Short task 1:
Copy the passage from the Wikipedia research papers list, starting at "This paper describes how" up to and including "concepts and semantics.".
Short task 2:
Name every task that the Wikipedia research papers list says is currently addressed with bags of words.
Short task 3:
Write the continuation of the Wikipedia research papers list, picking up right after its final sentence.

Reading passage:
2008
-
Milne, D. and Witten, I.H. (2008) Learning to link with Wikipedia. In Proceedings of the ACM Conference on Information and Knowledge Management (CIKM'2008), Napa Valley, California. (Best Paper Award)
This paper describes how to automatically cross-reference documents with Wikipedia: the largest knowledge base ever known. It explains how machine learning can be used to identify significant terms within unstructured text, and enrich it with links to the appropriate Wikipedia articles. The resulting link detector and disambiguator performs very well, with recall and precision of almost 75%. This performance is constant whether the system is evaluated on Wikipedia articles or "real world" documents.
This work has implications far beyond enriching documents with explanatory links. It can provide structured knowledge about any unstructured fragment of text. Any task that is currently addressed with bags of words—indexing, clustering, retrieval, and summarization to name a few—could use the techniques described here to draw on a vast network of concepts and semantics.

-
Milne, D. and Witten, I.H. (2008) An effective, low-cost measure of semantic relatedness obtained from Wikipedia links. In Proceedings of the first AAAI Workshop on Wikipedia and Artificial Intelligence (WIKIAI'08), Chicago, I.L.
This paper describes a new technique for obtaining measures of semantic relatedness. Like other recent approaches, it uses Wikipedia to provide structured world knowledge about the terms of interest. Our approach is unique in that it does so using the hyperlink structure of Wikipedia rather than its category hierarchy or textual content. Evaluation with manually defined measures of semantic relatedness reveals this to be an effective compromise between the ease of computation of the former approach and the accuracy of the latter.

Source excerpt:
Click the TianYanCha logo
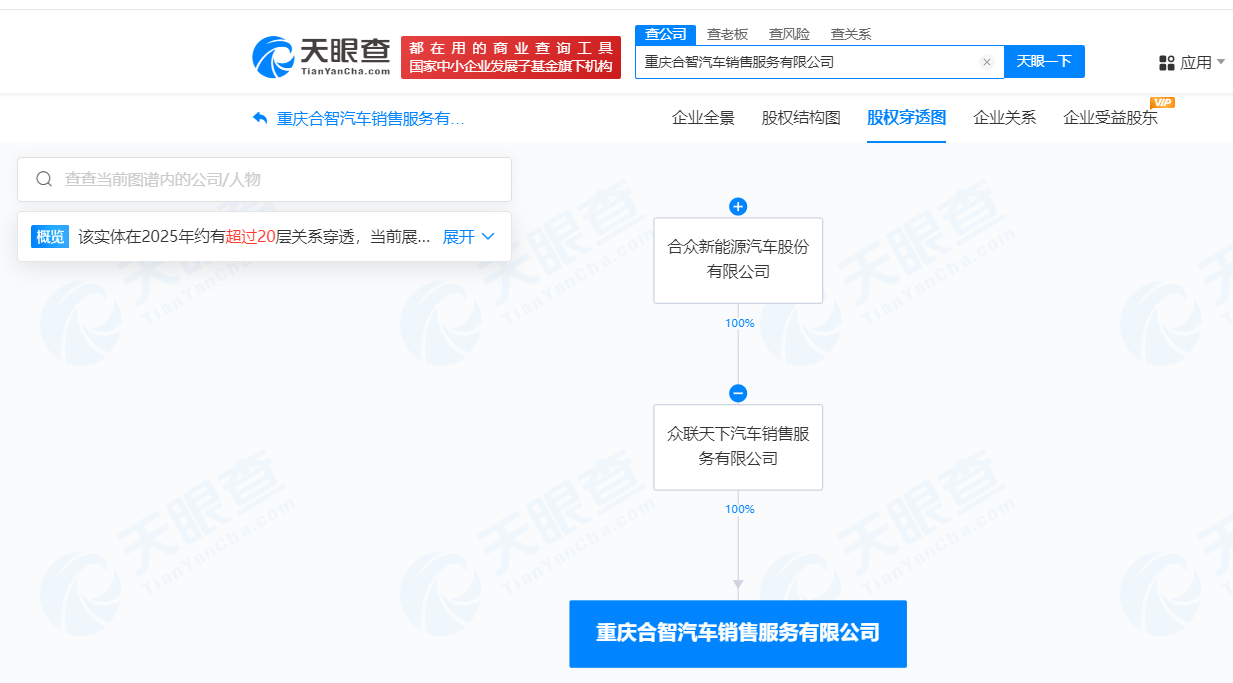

Output 1:
This paper describes how to automatically cross-reference documents with Wikipedia: the largest knowledge base ever known. It explains how machine learning can be used to identify significant terms within unstructured text, and enrich it with links to the appropriate Wikipedia articles. The resulting link detector and disambiguator performs very well, with recall and precision of almost 75%. This performance is constant whether the system is evaluated on Wikipedia articles or "real world" documents.
This work has implications far beyond enriching documents with explanatory links. It can provide structured knowledge about any unstructured fragment of text. Any task that is currently addressed with bags of words—indexing, clustering, retrieval, and summarization to name a few—could use the techniques described here to draw on a vast network of concepts and semantics.

Output 2:
Indexing, clustering, retrieval, and summarization.

Output 3:
-
Medelyan, O, Witten, I.H., and Milne, D. (2008) Topic Indexing with Wikipedia. To appear in Proceedings of the first AAAI Workshop on Wikipedia and Artificial Intelligence (WIKIAI'08), Chicago, I.L.
Wikipedia article names can be utilized as a controlled vocabulary for identifying the main topics in a document. Wikipedia's two million articles cover the terminology of nearly any document collection, which permits controlled indexing in the absence of manually created vocabularies. We combine state-of-the-art strategies for automatic controlled indexing with Wikipedia's unique property—a richly hyperlinked encyclopedia. We evaluate the scheme by comparing automatically assigned topics with those chosen manually by human indexers. Analysis of indexing consistency shows that our algorithm performs as well as the average human.

-
Milne, D., Nichols, D.M, and Witten, I.H. (2008) A competitive environment for exploratory query expansion. In Proceedings of the Joint Conference on Digital Libraries (JCDL 2008), Pittsburgh, P.A.
Most information workers query digital libraries many times a day. Yet people have little opportunity to hone their skills in a controlled environment, or compare their performance with others in an objective way. Conversely, although search engine logs record how users evolve queries, they lack crucial information about the user's intent. This paper describes an environment for exploratory query expansion that pits users against each other and lets them compete, and practice, in their own time and on their own workstation. The system captures query evolution behavior on predetermined information-seeking tasks. It is publicly available, and the code is open source so that others can set up their own competitive environments.

-
Medelyan, O. and Milne, D. (2008) Augmenting domain-specific thesauri with knowledge from Wikipedia. In Proceedings of the NZ Computer Science Research Student Conference (NZCSRSC 2008), Christchurch, New Zealand.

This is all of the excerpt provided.